Maxson is haunted by the discrepancy between his past success in the Negro baseball leagues and his future, unpromising at best. Denzel Washington is magnificent as Troy, playing him as a man who never doubts himself — even when he probably should — a man who would rather be angry at the world and everybody who loves him, than ever admit he’s wrong or in pain. Viola Davis won a Tony for playing one of Wilson’s wronged, powerful women (Tonya in King Hedley II), and here she gives just as powerful a performance as Troy’s long-suffering wife Rose.

The character most redolent of Wilson’s later plays is Gabriel, Troy’s brother who was wounded in World War II. He was left with a substantial amount of shrapnel in his head. Gabriel’s wounds left him simpler than before, but also more in touch with the supernatural.
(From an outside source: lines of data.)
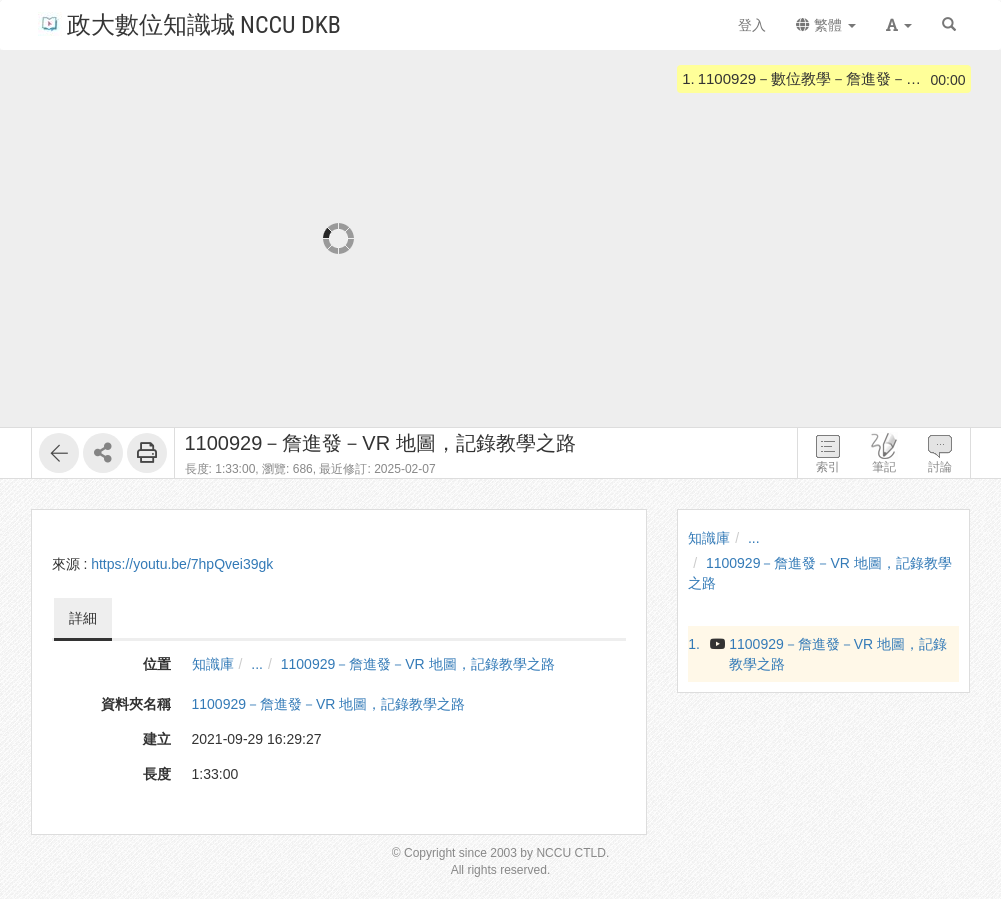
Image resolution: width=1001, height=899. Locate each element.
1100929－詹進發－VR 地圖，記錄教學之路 (418, 664)
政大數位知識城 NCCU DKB (189, 23)
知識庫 (213, 664)
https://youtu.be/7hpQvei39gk (182, 564)
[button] (899, 25)
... (257, 664)
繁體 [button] (826, 25)
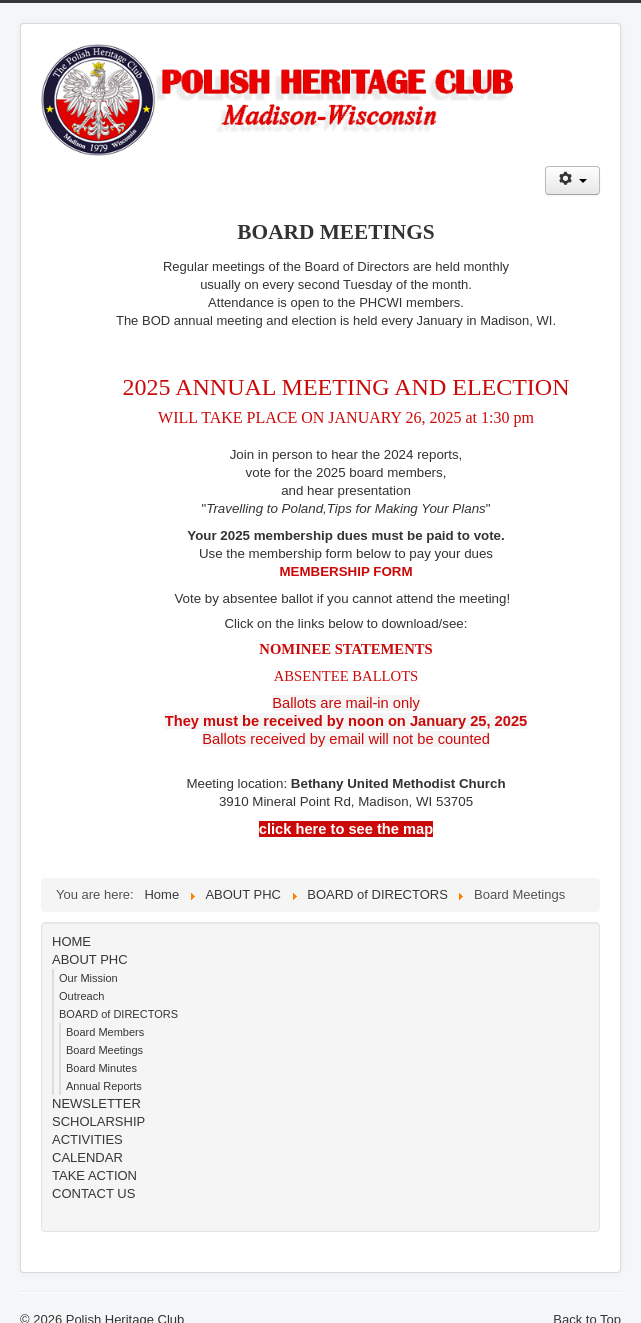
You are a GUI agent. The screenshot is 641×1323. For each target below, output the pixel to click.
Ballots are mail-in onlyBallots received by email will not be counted (346, 721)
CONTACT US (93, 1193)
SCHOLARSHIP (98, 1121)
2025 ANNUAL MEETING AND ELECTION (345, 387)
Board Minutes (101, 1068)
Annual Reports (104, 1086)
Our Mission (88, 978)
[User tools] (572, 180)
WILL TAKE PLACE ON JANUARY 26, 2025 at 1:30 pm (346, 417)
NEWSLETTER (96, 1103)
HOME (71, 941)
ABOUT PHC (90, 959)
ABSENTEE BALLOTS (346, 676)
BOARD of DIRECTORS (118, 1014)
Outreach (81, 996)
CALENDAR (87, 1157)
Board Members (105, 1032)
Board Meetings (104, 1050)
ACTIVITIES (87, 1139)
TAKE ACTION (94, 1175)
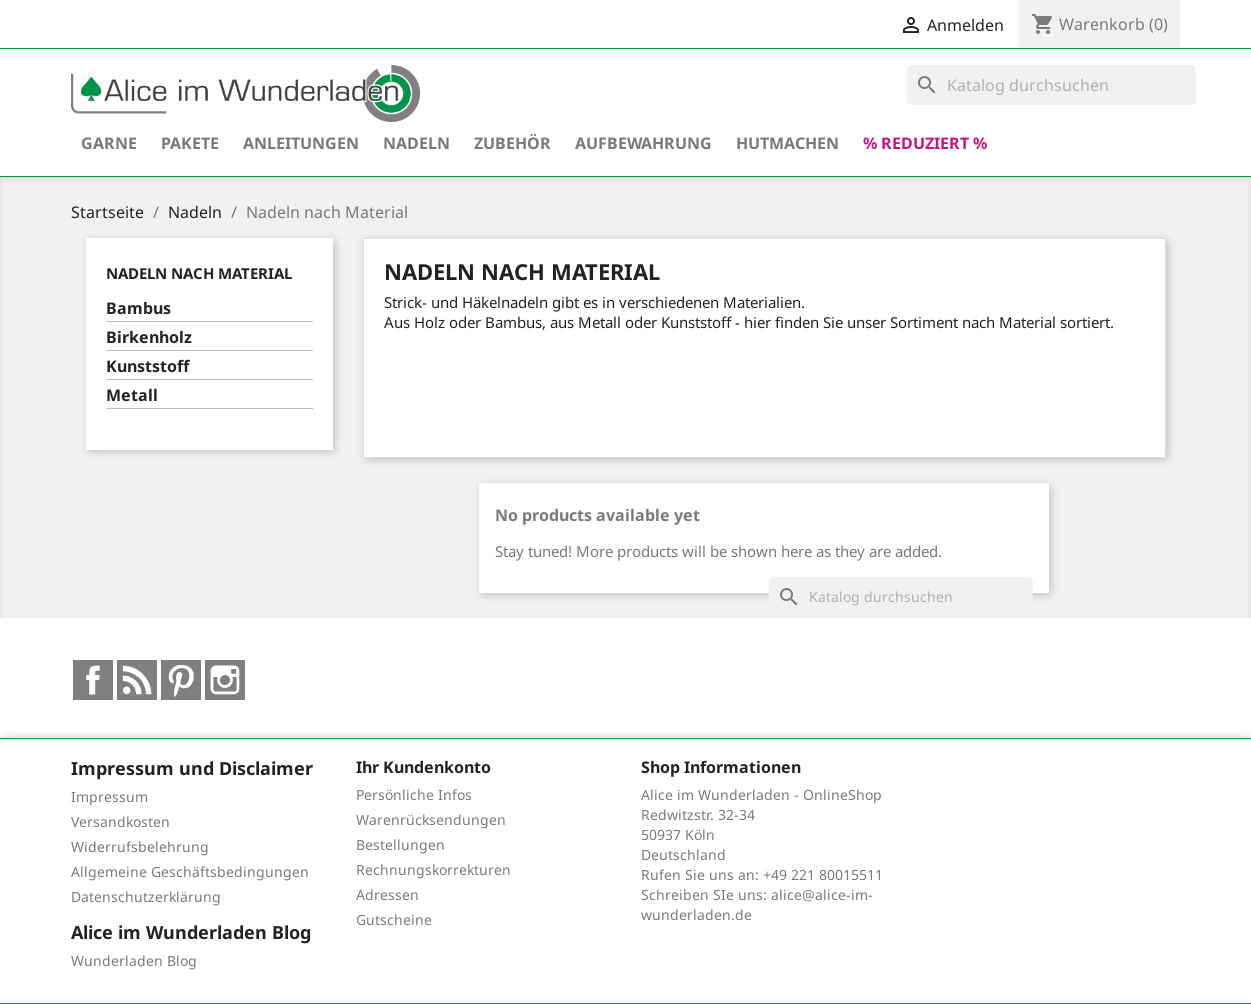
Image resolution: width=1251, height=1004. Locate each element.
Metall (132, 395)
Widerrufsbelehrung (140, 846)
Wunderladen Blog (134, 960)
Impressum (109, 796)
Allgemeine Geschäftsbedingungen (190, 871)
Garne (109, 143)
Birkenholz (149, 337)
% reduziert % (925, 143)
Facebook (93, 680)
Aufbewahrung (643, 143)
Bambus (138, 308)
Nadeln (416, 143)
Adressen (387, 894)
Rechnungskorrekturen (433, 869)
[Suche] (1051, 85)
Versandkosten (120, 821)
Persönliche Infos (414, 794)
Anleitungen (301, 143)
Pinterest (181, 680)
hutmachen (787, 143)
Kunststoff (147, 366)
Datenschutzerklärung (146, 896)
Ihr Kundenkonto (423, 767)
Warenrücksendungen (431, 819)
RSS (137, 680)
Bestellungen (400, 844)
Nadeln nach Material (199, 273)
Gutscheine (394, 919)
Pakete (190, 143)
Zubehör (512, 143)
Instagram (225, 680)
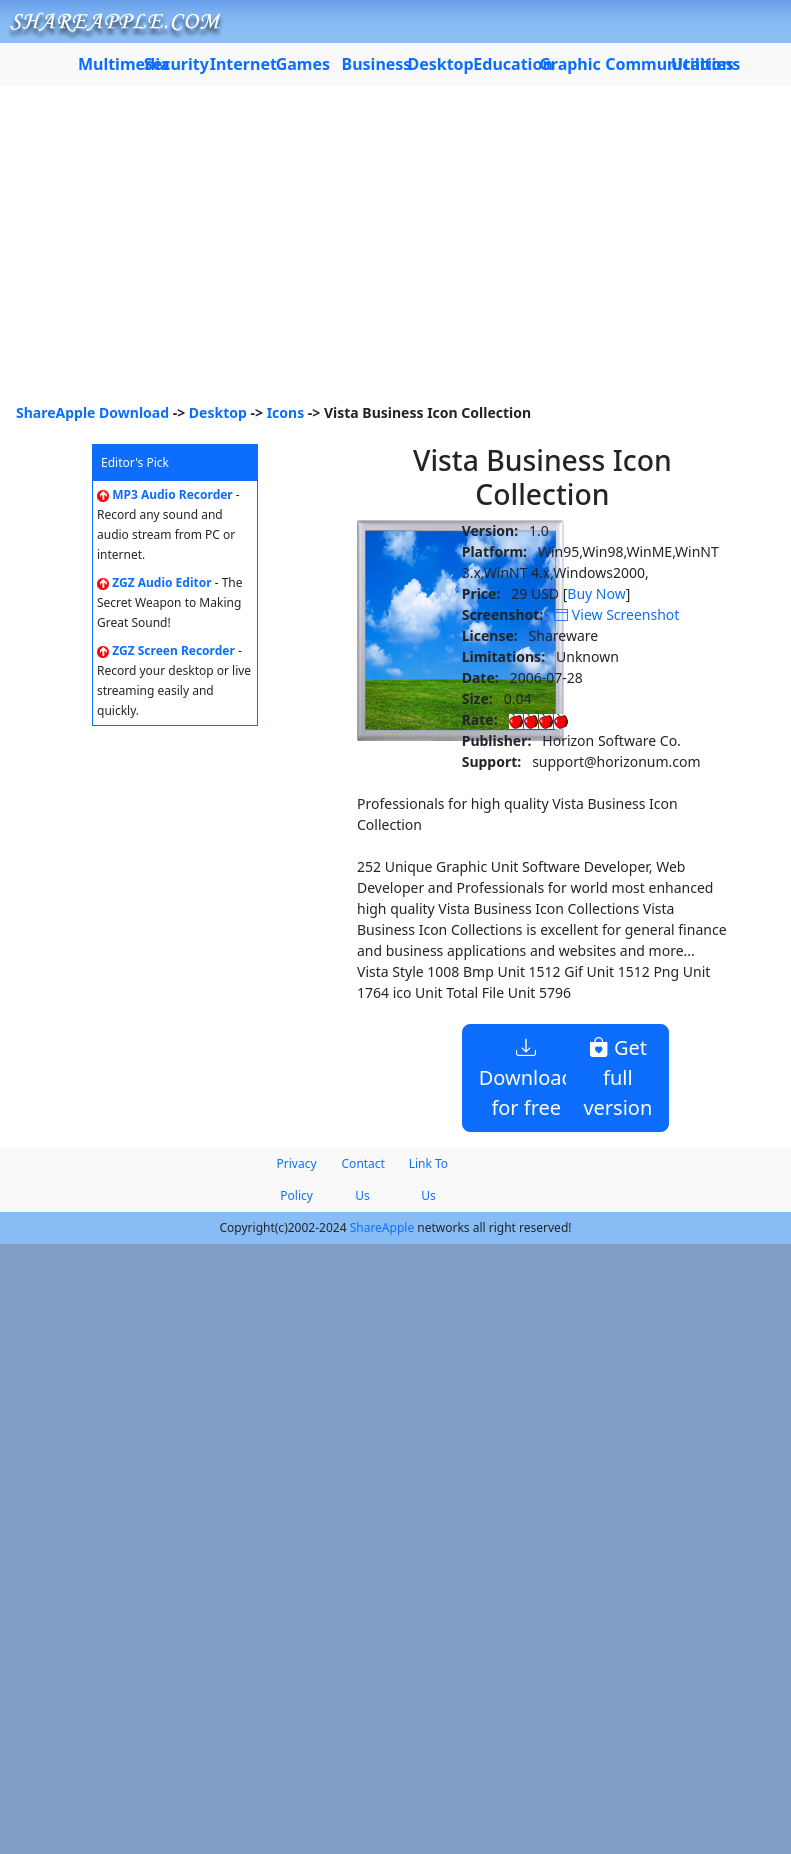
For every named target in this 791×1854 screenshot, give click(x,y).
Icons (286, 412)
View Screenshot (616, 614)
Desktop (218, 412)
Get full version (617, 1077)
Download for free (526, 1077)
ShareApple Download (92, 412)
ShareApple (382, 1227)
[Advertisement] (395, 252)
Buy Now (596, 593)
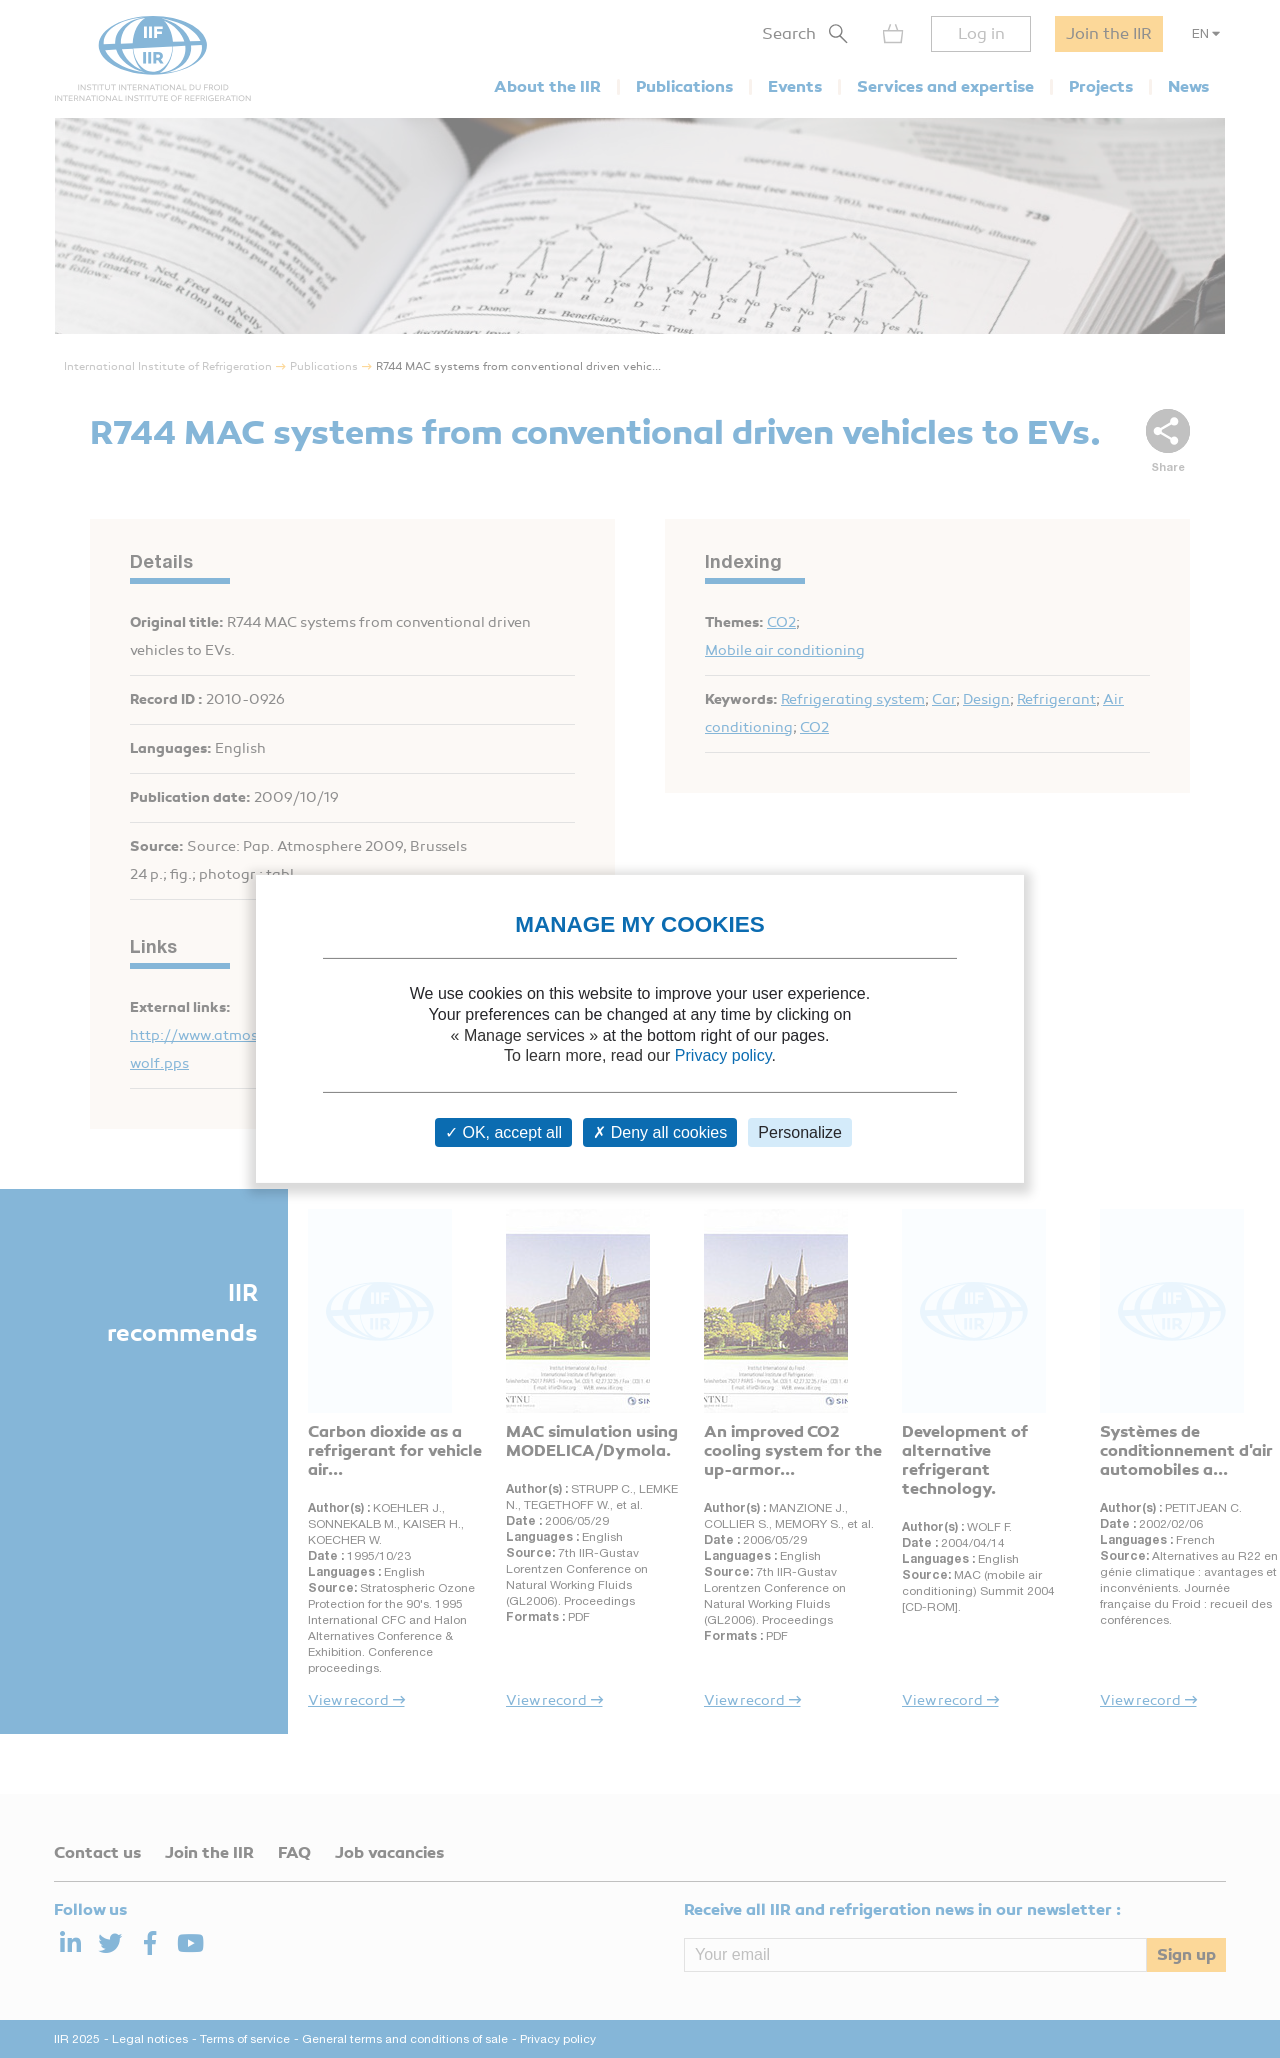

This is a realm that grew in importance as Wilson continued to write, and Mykelti Williamson effectively magnifies this flavor, in a performance that successfully restores the mystery to Fences’s often grimly desperate world. Branford Marsalis pitch-perfect 1950s-style jazz and rhythm & blues score also give subtle, supple support.

Fences is by any measure a great American play, and director Kenny Leon has given it a suitably thoughtful and soulful production. Well worth seeing.